• _Exercise brief_
Please return every record exactly as it appears.

• _Materials provided_

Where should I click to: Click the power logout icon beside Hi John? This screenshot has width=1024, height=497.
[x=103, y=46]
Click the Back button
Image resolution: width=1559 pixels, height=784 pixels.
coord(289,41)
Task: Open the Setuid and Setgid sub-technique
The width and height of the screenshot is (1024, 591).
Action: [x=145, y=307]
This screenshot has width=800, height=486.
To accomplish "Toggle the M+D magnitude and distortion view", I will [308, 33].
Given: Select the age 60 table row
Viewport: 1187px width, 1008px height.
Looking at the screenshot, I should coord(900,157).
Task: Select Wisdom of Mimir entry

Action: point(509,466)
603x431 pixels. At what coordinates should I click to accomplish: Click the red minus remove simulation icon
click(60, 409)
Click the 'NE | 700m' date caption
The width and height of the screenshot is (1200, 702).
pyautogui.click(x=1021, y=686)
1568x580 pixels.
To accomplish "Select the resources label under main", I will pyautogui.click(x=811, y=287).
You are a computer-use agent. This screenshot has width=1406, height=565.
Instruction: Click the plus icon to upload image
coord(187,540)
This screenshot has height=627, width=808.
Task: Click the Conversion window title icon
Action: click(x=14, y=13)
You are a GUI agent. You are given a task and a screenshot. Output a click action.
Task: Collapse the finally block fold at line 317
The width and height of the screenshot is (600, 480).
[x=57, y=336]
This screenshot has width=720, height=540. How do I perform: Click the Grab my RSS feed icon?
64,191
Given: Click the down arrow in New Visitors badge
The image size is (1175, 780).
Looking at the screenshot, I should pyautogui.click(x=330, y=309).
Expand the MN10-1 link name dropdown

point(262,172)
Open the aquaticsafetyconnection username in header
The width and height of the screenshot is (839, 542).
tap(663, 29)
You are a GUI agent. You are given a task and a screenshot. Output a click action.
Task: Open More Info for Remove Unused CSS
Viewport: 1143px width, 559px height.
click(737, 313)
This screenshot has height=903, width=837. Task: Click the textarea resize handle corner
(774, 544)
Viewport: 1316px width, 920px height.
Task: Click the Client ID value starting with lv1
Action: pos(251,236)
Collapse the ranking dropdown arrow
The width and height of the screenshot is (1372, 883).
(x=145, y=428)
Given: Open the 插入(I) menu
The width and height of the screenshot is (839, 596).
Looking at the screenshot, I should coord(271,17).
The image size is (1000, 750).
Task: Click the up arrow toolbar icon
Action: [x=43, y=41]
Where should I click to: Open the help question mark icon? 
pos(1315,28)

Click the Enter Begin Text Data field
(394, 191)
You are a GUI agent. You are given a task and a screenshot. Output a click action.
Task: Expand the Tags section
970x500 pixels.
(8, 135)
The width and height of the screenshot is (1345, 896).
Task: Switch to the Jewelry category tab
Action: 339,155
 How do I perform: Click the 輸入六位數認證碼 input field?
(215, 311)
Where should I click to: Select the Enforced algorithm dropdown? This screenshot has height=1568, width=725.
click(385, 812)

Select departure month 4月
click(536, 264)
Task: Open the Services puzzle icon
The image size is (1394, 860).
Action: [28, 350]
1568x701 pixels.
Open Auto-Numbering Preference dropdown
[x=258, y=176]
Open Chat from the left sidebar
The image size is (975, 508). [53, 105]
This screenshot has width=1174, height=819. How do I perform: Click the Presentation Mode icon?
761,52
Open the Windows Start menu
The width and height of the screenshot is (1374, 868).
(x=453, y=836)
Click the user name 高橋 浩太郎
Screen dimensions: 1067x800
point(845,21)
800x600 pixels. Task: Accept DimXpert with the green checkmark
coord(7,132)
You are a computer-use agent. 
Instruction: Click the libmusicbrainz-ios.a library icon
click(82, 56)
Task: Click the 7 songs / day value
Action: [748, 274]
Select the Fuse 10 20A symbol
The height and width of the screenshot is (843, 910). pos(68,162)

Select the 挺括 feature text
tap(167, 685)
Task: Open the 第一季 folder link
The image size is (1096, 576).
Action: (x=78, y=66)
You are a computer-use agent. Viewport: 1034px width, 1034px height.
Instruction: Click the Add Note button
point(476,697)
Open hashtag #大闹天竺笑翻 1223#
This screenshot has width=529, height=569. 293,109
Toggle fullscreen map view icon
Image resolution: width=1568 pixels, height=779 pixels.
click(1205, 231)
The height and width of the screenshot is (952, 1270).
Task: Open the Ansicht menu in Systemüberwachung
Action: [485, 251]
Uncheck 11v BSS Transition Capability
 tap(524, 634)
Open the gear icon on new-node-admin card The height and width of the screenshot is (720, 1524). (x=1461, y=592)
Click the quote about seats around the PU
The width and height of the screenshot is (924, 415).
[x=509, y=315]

• _Answer to this exercise_
Where should I click to: Click the power logout icon beside Hi John? This screenshot has width=1024, height=497.
[x=103, y=46]
Click the Back button
Image resolution: width=1559 pixels, height=784 pixels.
coord(289,41)
Task: Open the Setuid and Setgid sub-technique
The width and height of the screenshot is (1024, 591).
Action: [x=145, y=307]
This screenshot has width=800, height=486.
To accomplish "Toggle the M+D magnitude and distortion view", I will [308, 33].
Given: Select the age 60 table row
Viewport: 1187px width, 1008px height.
Looking at the screenshot, I should coord(900,157).
Task: Select Wisdom of Mimir entry

Action: point(509,466)
603x431 pixels. At what coordinates should I click to accomplish: Click the red minus remove simulation icon
click(60, 409)
Click the 'NE | 700m' date caption
The width and height of the screenshot is (1200, 702).
pyautogui.click(x=1021, y=686)
1568x580 pixels.
To accomplish "Select the resources label under main", I will pyautogui.click(x=811, y=287).
You are a computer-use agent. This screenshot has width=1406, height=565.
Instruction: Click the plus icon to upload image
coord(187,540)
This screenshot has height=627, width=808.
Task: Click the Conversion window title icon
Action: click(x=14, y=13)
You are a GUI agent. You are given a task and a screenshot. Output a click action.
Task: Collapse the finally block fold at line 317
The width and height of the screenshot is (600, 480).
[x=57, y=336]
This screenshot has width=720, height=540. How do I perform: Click the Grab my RSS feed icon?
64,191
Given: Click the down arrow in New Visitors badge
The image size is (1175, 780).
Looking at the screenshot, I should pyautogui.click(x=330, y=309).
Expand the MN10-1 link name dropdown

point(262,172)
Open the aquaticsafetyconnection username in header
The width and height of the screenshot is (839, 542).
tap(663, 29)
You are a GUI agent. You are given a task and a screenshot. Output a click action.
Task: Open More Info for Remove Unused CSS
Viewport: 1143px width, 559px height.
click(737, 313)
This screenshot has height=903, width=837. Task: Click the textarea resize handle corner
(774, 544)
Viewport: 1316px width, 920px height.
Task: Click the Client ID value starting with lv1
Action: pos(251,236)
Collapse the ranking dropdown arrow
The width and height of the screenshot is (1372, 883).
(x=145, y=428)
Given: Open the 插入(I) menu
The width and height of the screenshot is (839, 596).
Looking at the screenshot, I should coord(271,17).
The image size is (1000, 750).
Task: Click the up arrow toolbar icon
Action: [x=43, y=41]
Where should I click to: Open the help question mark icon? 
pos(1315,28)

Click the Enter Begin Text Data field
(394, 191)
You are a GUI agent. You are given a task and a screenshot. Output a click action.
Task: Expand the Tags section
970x500 pixels.
(8, 135)
The width and height of the screenshot is (1345, 896).
Task: Switch to the Jewelry category tab
Action: 339,155
 How do I perform: Click the 輸入六位數認證碼 input field?
(215, 311)
Where should I click to: Select the Enforced algorithm dropdown? This screenshot has height=1568, width=725.
click(385, 812)

Select departure month 4月
click(536, 264)
Task: Open the Services puzzle icon
The image size is (1394, 860).
Action: [28, 350]
1568x701 pixels.
Open Auto-Numbering Preference dropdown
[x=258, y=176]
Open Chat from the left sidebar
The image size is (975, 508). [53, 105]
This screenshot has width=1174, height=819. How do I perform: Click the Presentation Mode icon?
761,52
Open the Windows Start menu
The width and height of the screenshot is (1374, 868).
(x=453, y=836)
Click the user name 高橋 浩太郎
Screen dimensions: 1067x800
point(845,21)
800x600 pixels. Task: Accept DimXpert with the green checkmark
coord(7,132)
You are a computer-use agent. 
Instruction: Click the libmusicbrainz-ios.a library icon
click(82, 56)
Task: Click the 7 songs / day value
Action: [748, 274]
Select the Fuse 10 20A symbol
The height and width of the screenshot is (843, 910). pos(68,162)

Select the 挺括 feature text
tap(167, 685)
Task: Open the 第一季 folder link
The image size is (1096, 576).
Action: (x=78, y=66)
You are a computer-use agent. Viewport: 1034px width, 1034px height.
Instruction: Click the Add Note button
point(476,697)
Open hashtag #大闹天竺笑翻 1223#
This screenshot has width=529, height=569. 293,109
Toggle fullscreen map view icon
Image resolution: width=1568 pixels, height=779 pixels.
click(1205, 231)
The height and width of the screenshot is (952, 1270).
Task: Open the Ansicht menu in Systemüberwachung
Action: [485, 251]
Uncheck 11v BSS Transition Capability
 tap(524, 634)
Open the gear icon on new-node-admin card The height and width of the screenshot is (720, 1524). (x=1461, y=592)
Click the quote about seats around the PU
The width and height of the screenshot is (924, 415).
[x=509, y=315]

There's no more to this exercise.